> [What needs to be done] Transcribe the records in full, keeping every character as it is.

[Entries taken from a collection]

══════════════════════════════

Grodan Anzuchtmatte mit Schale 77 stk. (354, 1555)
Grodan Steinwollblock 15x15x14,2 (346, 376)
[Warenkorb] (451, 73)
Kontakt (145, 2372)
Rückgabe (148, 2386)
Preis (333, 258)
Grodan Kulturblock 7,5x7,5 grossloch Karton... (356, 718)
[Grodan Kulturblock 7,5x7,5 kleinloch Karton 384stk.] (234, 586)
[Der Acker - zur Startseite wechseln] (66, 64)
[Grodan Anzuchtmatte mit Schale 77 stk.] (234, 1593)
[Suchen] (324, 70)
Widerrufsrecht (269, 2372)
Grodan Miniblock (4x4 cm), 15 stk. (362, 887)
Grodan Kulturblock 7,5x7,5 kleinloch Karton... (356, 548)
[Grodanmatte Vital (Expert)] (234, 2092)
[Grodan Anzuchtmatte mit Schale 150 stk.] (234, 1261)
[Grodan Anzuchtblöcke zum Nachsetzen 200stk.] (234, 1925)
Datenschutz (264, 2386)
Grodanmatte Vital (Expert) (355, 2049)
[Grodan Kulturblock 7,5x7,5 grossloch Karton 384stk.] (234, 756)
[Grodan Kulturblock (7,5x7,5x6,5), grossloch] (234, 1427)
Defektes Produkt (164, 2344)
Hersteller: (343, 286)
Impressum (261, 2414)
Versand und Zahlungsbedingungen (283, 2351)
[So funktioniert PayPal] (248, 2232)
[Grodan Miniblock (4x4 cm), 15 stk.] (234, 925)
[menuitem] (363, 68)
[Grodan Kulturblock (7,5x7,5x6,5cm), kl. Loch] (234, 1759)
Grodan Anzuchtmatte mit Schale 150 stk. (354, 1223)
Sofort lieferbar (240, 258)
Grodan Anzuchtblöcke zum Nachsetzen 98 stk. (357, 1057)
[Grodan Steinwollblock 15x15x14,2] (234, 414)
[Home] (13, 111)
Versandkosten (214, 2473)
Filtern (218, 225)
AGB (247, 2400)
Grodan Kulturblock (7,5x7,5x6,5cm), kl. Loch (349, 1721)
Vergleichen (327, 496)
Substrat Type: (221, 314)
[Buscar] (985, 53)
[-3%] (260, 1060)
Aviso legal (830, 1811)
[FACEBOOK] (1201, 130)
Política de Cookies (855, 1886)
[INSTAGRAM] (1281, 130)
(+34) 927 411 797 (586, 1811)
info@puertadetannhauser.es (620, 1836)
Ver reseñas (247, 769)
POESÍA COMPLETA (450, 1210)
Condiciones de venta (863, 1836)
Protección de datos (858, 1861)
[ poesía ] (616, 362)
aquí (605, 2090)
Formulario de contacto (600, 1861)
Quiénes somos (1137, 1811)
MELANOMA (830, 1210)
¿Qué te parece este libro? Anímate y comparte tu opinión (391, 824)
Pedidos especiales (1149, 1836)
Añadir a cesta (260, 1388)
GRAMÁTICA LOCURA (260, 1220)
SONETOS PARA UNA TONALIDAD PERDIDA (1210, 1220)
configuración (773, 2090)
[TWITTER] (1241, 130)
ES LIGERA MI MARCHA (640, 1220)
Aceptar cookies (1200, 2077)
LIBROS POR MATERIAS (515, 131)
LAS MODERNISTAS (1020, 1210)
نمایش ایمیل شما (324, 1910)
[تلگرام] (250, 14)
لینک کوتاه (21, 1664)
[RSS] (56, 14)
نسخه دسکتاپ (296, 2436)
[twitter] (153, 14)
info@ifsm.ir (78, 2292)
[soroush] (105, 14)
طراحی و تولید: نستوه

══════════════════════════════

> [Reply to the exercise]
Grodan Anzuchtmatte mit Schale 77 stk. (354, 1555)
Grodan Steinwollblock 15x15x14,2 (346, 376)
[Warenkorb] (451, 73)
Kontakt (145, 2372)
Rückgabe (148, 2386)
Preis (333, 258)
Grodan Kulturblock 7,5x7,5 grossloch Karton... (356, 718)
[Grodan Kulturblock 7,5x7,5 kleinloch Karton 384stk.] (234, 586)
[Der Acker - zur Startseite wechseln] (66, 64)
[Grodan Anzuchtmatte mit Schale 77 stk.] (234, 1593)
[Suchen] (324, 70)
Widerrufsrecht (269, 2372)
Grodan Miniblock (4x4 cm), 15 stk. (362, 887)
Grodan Kulturblock 7,5x7,5 kleinloch Karton... (356, 548)
[Grodanmatte Vital (Expert)] (234, 2092)
[Grodan Anzuchtmatte mit Schale 150 stk.] (234, 1261)
[Grodan Anzuchtblöcke zum Nachsetzen 200stk.] (234, 1925)
Datenschutz (264, 2386)
Grodanmatte Vital (Expert) (355, 2049)
[Grodan Kulturblock 7,5x7,5 grossloch Karton 384stk.] (234, 756)
[Grodan Kulturblock (7,5x7,5x6,5), grossloch] (234, 1427)
Defektes Produkt (164, 2344)
Hersteller: (343, 286)
Impressum (261, 2414)
Versand und Zahlungsbedingungen (283, 2351)
[So funktioniert PayPal] (248, 2232)
[Grodan Miniblock (4x4 cm), 15 stk.] (234, 925)
[menuitem] (363, 68)
[Grodan Kulturblock (7,5x7,5x6,5cm), kl. Loch] (234, 1759)
Grodan Anzuchtmatte mit Schale 150 stk. (354, 1223)
Sofort lieferbar (240, 258)
Grodan Anzuchtblöcke zum Nachsetzen 98 stk. (357, 1057)
[Grodan Steinwollblock 15x15x14,2] (234, 414)
[Home] (13, 111)
Versandkosten (214, 2473)
Filtern (218, 225)
AGB (247, 2400)
Grodan Kulturblock (7,5x7,5x6,5cm), kl. Loch (349, 1721)
Vergleichen (327, 496)
Substrat Type: (221, 314)
[Buscar] (985, 53)
[-3%] (260, 1060)
Aviso legal (830, 1811)
[FACEBOOK] (1201, 130)
Política de Cookies (855, 1886)
[INSTAGRAM] (1281, 130)
(+34) 927 411 797 (586, 1811)
info@puertadetannhauser.es (620, 1836)
Ver reseñas (247, 769)
POESÍA COMPLETA (450, 1210)
Condiciones de venta (863, 1836)
Protección de datos (858, 1861)
[ poesía ] (616, 362)
aquí (605, 2090)
Formulario de contacto (600, 1861)
Quiénes somos (1137, 1811)
MELANOMA (830, 1210)
¿Qué te parece este libro? Anímate y comparte tu opinión (391, 824)
Pedidos especiales (1149, 1836)
Añadir a cesta (260, 1388)
GRAMÁTICA LOCURA (260, 1220)
SONETOS PARA UNA TONALIDAD PERDIDA (1210, 1220)
configuración (773, 2090)
[TWITTER] (1241, 130)
ES LIGERA MI MARCHA (640, 1220)
Aceptar cookies (1200, 2077)
LIBROS POR MATERIAS (515, 131)
LAS MODERNISTAS (1020, 1210)
نمایش ایمیل شما (324, 1910)
[تلگرام] (250, 14)
لینک کوتاه (21, 1664)
[RSS] (56, 14)
نسخه دسکتاپ (296, 2436)
[twitter] (153, 14)
info@ifsm.ir (78, 2292)
[soroush] (105, 14)
طراحی و تولید: نستوه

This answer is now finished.